When Sathya Kummarapurugu was in eighth grade, he had no idea what he wanted to be when he grew up, until his grandmother was diagnosed with Alzheimer’s disease. It was his father who first suggested he become a doctor, to help people like her. Kummarapurugu agreed, but it didn’t take him long to realize that being a doctor wasn’t enough.
“Doctors treat the symptoms they see,” Kummarapurugu, a junior biomedical engineering major, said. “I want to create treatments that can actually cure disease, or at least mitigate it. That’s where I can make the most impact.”
Kummarapurugu is one step closer to making that a reality as the winner of one of undergraduate research’s most prestigious honors, the Goldwater Scholarship, awarded annually to students who show exceptional promise in science, mathematics, and engineering.
Out of 1,485 faculty-nominated students from 482 institutions, Kummarapurugu was among just 454 selected for the scholarship, which provides up to $7,500 to support academic expenses, a strong credential for graduate school applications, and access to a network of scholars and alumni.
It’s an honor that is well-deserved. At TCNJ, Kummarapurugu conducts computational research focused on deep brain stimulation, a clinical technique in which electrodes are implanted in the brain to deliver electrical pulses to treat conditions like Parkinson’s disease. Knowing exactly how much tissue is activated matters, he says. Without a reliable model, physicians are essentially placing electrodes blindly. His work refines existing models by incorporating a form of electrical resistance that affects how much brain tissue is actually activated, giving doctors a better roadmap of where they’re going before they ever enter the operating room.
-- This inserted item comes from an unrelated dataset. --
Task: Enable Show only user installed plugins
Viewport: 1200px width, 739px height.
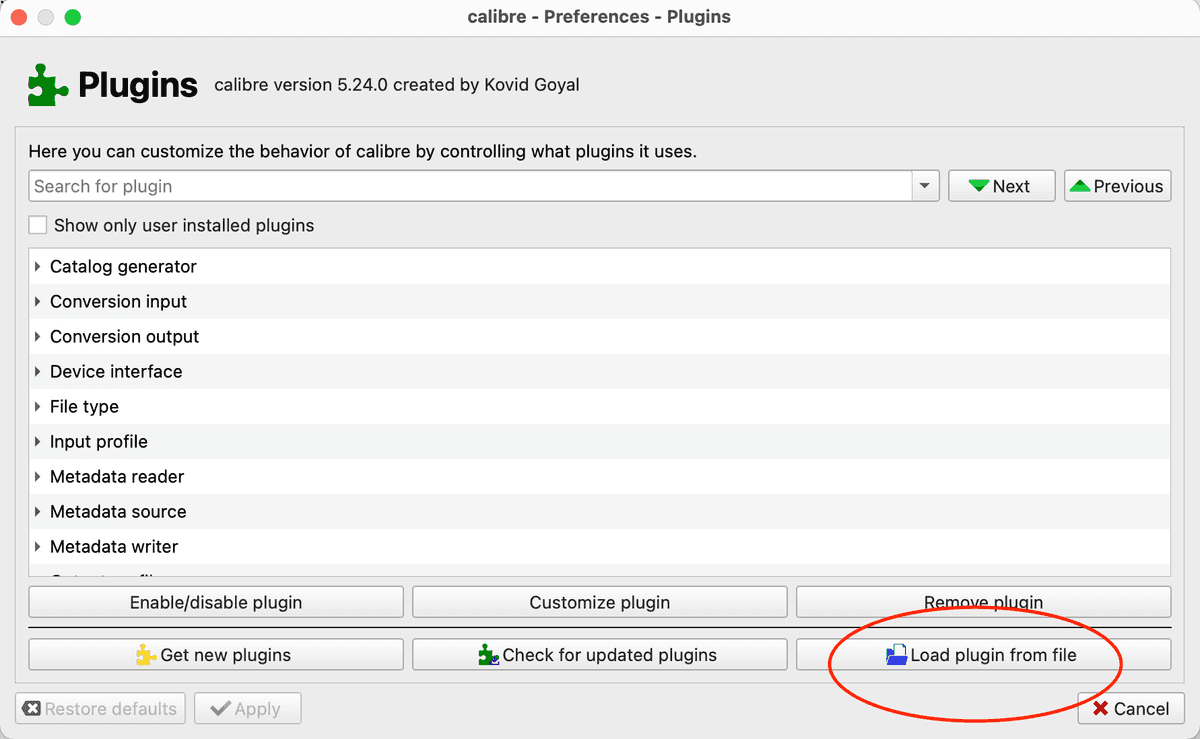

He’s quick to credit the TCNJ faculty members who helped forge his path. Xuefeng Wei, associate professor of biomedical engineering, gave him his first research opportunity as a freshman (a MATLAB application simulating how neurons fire, designed as an educational tool for high school students) and continues to advise the deep brain stimulation lab where Kummarapurugu works today.
“Most professors don’t take freshmen on,” he said. “That trust made me want to keep going.”
Wei wasn’t the only one in his corner. Anthony Lau, professor of biomedical engineering, is both a mentor and a friend who Kummarapurugu said offered encouragement through tougher stretches. “He wasn’t just a great professor,”he said. “He was there when I doubted myself. He still is.” He also expressed gratitude to Brett BuSha, professor of biomedical engineering and a member of the campus Goldwater committee, who reviewed his application materials and advocated for him during the internal selection process.
Kummarapurugu will spend the summer as a research intern at Children’s Hospital of Philadelphia, working on an intracranial pressure device. He plans to pursue an MD/PhD program with an eye on combining clinical practice and research to develop new treatments for neurological diseases.